> [Task goal]
All of the entries should be written out again exactly.
■ ■ ■ ■
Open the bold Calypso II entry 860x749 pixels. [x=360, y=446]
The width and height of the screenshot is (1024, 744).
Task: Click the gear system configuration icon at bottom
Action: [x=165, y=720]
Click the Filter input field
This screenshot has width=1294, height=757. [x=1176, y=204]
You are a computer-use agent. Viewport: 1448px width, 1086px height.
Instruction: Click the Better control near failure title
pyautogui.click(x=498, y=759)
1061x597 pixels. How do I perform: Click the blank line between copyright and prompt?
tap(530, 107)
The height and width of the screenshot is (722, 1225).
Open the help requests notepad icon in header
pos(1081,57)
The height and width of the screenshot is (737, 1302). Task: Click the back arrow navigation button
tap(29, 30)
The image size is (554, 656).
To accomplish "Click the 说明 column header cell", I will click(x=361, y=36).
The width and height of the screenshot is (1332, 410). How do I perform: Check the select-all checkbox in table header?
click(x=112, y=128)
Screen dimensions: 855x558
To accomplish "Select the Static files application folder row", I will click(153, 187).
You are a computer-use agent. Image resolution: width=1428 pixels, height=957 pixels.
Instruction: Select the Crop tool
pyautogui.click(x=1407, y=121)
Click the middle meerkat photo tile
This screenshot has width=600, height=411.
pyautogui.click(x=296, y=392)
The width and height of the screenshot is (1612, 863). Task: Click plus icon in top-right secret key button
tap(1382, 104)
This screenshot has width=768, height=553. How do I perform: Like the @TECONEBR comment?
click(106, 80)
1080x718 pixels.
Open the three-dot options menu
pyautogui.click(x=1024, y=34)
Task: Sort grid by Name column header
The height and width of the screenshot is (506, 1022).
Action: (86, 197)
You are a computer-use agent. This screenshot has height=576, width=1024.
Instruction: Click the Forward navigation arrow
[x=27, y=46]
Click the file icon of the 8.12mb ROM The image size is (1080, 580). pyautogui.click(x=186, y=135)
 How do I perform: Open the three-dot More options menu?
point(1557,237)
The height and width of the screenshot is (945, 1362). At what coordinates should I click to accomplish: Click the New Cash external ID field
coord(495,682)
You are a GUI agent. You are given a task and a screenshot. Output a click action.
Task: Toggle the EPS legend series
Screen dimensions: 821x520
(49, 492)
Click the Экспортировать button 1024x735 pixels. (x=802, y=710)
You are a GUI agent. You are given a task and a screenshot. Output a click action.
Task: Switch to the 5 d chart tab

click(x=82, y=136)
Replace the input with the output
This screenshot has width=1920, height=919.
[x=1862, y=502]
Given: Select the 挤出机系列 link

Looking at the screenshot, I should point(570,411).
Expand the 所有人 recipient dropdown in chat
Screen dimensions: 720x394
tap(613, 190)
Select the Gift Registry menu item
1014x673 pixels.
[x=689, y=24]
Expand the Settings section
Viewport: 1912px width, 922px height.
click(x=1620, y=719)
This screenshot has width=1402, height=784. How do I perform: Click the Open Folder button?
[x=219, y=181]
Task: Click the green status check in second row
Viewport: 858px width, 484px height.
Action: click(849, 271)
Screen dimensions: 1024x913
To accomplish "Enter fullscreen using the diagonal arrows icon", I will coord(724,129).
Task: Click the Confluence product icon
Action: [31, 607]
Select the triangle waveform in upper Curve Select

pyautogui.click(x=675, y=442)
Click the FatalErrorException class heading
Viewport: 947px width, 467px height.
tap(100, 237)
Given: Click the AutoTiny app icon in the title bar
■ ■ ■ ■
> [Your solution]
Open the bold Calypso II entry 860x749 pixels. [x=360, y=446]
The width and height of the screenshot is (1024, 744).
Task: Click the gear system configuration icon at bottom
Action: [x=165, y=720]
Click the Filter input field
This screenshot has width=1294, height=757. [x=1176, y=204]
You are a computer-use agent. Viewport: 1448px width, 1086px height.
Instruction: Click the Better control near failure title
pyautogui.click(x=498, y=759)
1061x597 pixels. How do I perform: Click the blank line between copyright and prompt?
tap(530, 107)
The height and width of the screenshot is (722, 1225).
Open the help requests notepad icon in header
pos(1081,57)
The height and width of the screenshot is (737, 1302). Task: Click the back arrow navigation button
tap(29, 30)
The image size is (554, 656).
To accomplish "Click the 说明 column header cell", I will click(x=361, y=36).
The width and height of the screenshot is (1332, 410). How do I perform: Check the select-all checkbox in table header?
click(x=112, y=128)
Screen dimensions: 855x558
To accomplish "Select the Static files application folder row", I will click(153, 187).
You are a computer-use agent. Image resolution: width=1428 pixels, height=957 pixels.
Instruction: Select the Crop tool
pyautogui.click(x=1407, y=121)
Click the middle meerkat photo tile
This screenshot has width=600, height=411.
pyautogui.click(x=296, y=392)
The width and height of the screenshot is (1612, 863). Task: Click plus icon in top-right secret key button
tap(1382, 104)
This screenshot has width=768, height=553. How do I perform: Like the @TECONEBR comment?
click(106, 80)
1080x718 pixels.
Open the three-dot options menu
pyautogui.click(x=1024, y=34)
Task: Sort grid by Name column header
The height and width of the screenshot is (506, 1022).
Action: (86, 197)
You are a computer-use agent. This screenshot has height=576, width=1024.
Instruction: Click the Forward navigation arrow
[x=27, y=46]
Click the file icon of the 8.12mb ROM The image size is (1080, 580). pyautogui.click(x=186, y=135)
 How do I perform: Open the three-dot More options menu?
point(1557,237)
The height and width of the screenshot is (945, 1362). At what coordinates should I click to accomplish: Click the New Cash external ID field
coord(495,682)
You are a GUI agent. You are given a task and a screenshot. Output a click action.
Task: Toggle the EPS legend series
Screen dimensions: 821x520
(49, 492)
Click the Экспортировать button 1024x735 pixels. (x=802, y=710)
You are a GUI agent. You are given a task and a screenshot. Output a click action.
Task: Switch to the 5 d chart tab

click(x=82, y=136)
Replace the input with the output
This screenshot has width=1920, height=919.
[x=1862, y=502]
Given: Select the 挤出机系列 link

Looking at the screenshot, I should point(570,411).
Expand the 所有人 recipient dropdown in chat
Screen dimensions: 720x394
tap(613, 190)
Select the Gift Registry menu item
1014x673 pixels.
[x=689, y=24]
Expand the Settings section
Viewport: 1912px width, 922px height.
click(x=1620, y=719)
This screenshot has width=1402, height=784. How do I perform: Click the Open Folder button?
[x=219, y=181]
Task: Click the green status check in second row
Viewport: 858px width, 484px height.
Action: click(849, 271)
Screen dimensions: 1024x913
To accomplish "Enter fullscreen using the diagonal arrows icon", I will coord(724,129).
Task: Click the Confluence product icon
Action: [31, 607]
Select the triangle waveform in upper Curve Select

pyautogui.click(x=675, y=442)
Click the FatalErrorException class heading
Viewport: 947px width, 467px height.
tap(100, 237)
Given: Click the AutoTiny app icon in the title bar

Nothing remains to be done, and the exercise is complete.